Dr. Hamm: I’m looking forward to learning about the needs of my new community and the challenges patients face with equity, access to healthcare and the social determinants of health that are causing barriers to care. I want to make an impact on those barriers as a DO. In five years, I hope to be a well-established physician in the community who is working to expand GME in this area of North Carolina, because expanding GME will be key to combatting current primary care physician shortages. The idea of turning a rural, medically underserved area into a community with a robust primary care physician network is very exciting to me.

 

Q: What was the best thing about your time in the RFC?

Dr. Krajcik: I’ve really appreciated the level of trust that AACOM and AOGME put in our Council to nominate various individuals to organizations, board positions and other leadership opportunities. It’s been great to see my colleagues from past years have exciting, new opportunities, and to support them as I grow my own journey. I love that the RFC has helped both myself and my network succeed.

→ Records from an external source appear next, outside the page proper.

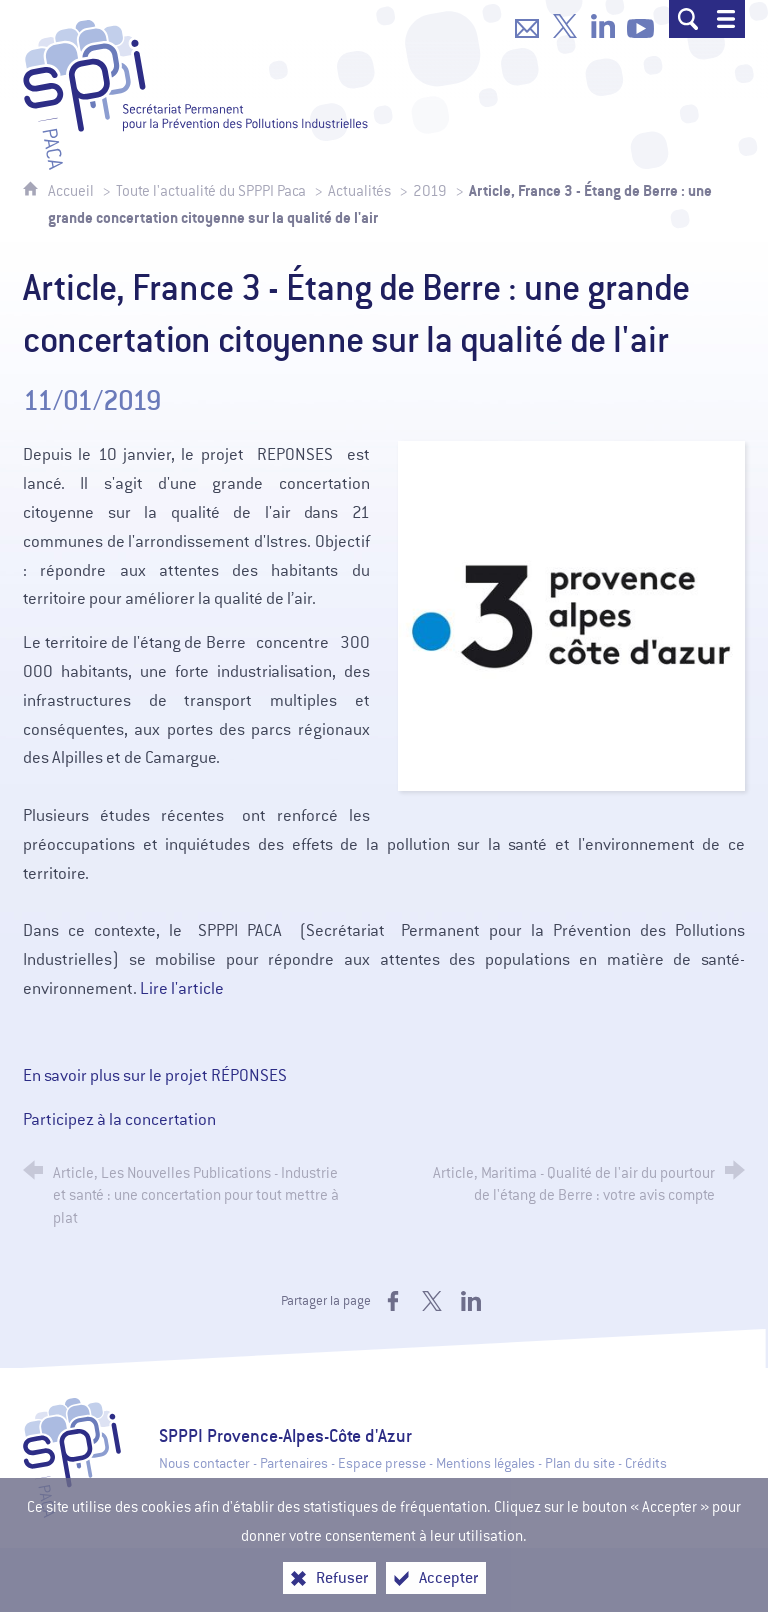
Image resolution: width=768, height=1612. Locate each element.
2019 (430, 191)
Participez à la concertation (119, 1119)
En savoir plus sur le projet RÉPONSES (155, 1075)
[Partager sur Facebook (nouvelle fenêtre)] (393, 1301)
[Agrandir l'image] (571, 614)
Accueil (72, 191)
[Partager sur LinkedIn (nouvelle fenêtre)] (471, 1301)
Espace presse (382, 1463)
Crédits (646, 1463)
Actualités (359, 191)
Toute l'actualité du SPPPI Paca (211, 191)
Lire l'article (182, 988)
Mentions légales (485, 1463)
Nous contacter (204, 1463)
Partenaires (294, 1463)
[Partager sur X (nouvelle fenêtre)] (432, 1301)
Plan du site (580, 1463)
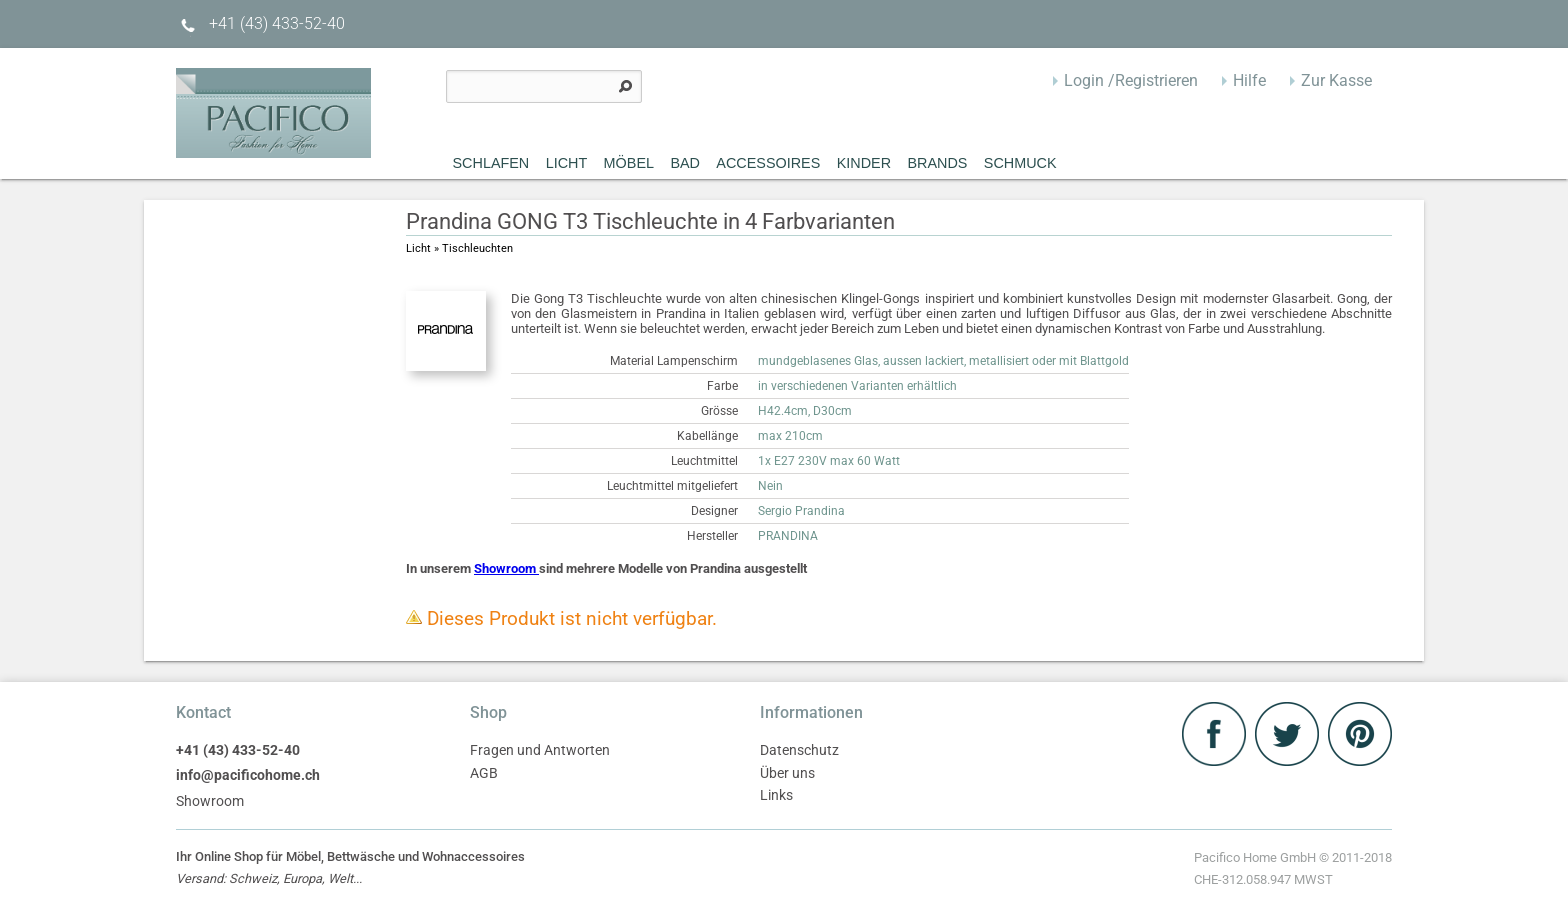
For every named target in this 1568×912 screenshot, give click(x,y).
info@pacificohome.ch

Dr. DeSimone: I really enjoyed having the opportunity to submit abstracts to Educating Leaders on behalf of the RFC. I was passionate about contributing to education and academia, and I had the full support of board. We submitted two abstracts, both were accepted, and we were able to collaborate with other AACOM groups. It was really nice to have interdisciplinary crosstalk with other attending organizations.

Dr. Hamm: There were many, but probably the best thing about the RFC was spending time with my osteopathic resident and fellow colleagues and friends—sharing experiences, challenges, frustrations, best practices and interesting ideas that could be applied not only to myself but to my program to make it better. Residency is tough but having a network to rely on makes the process and journey a much more valuable experience.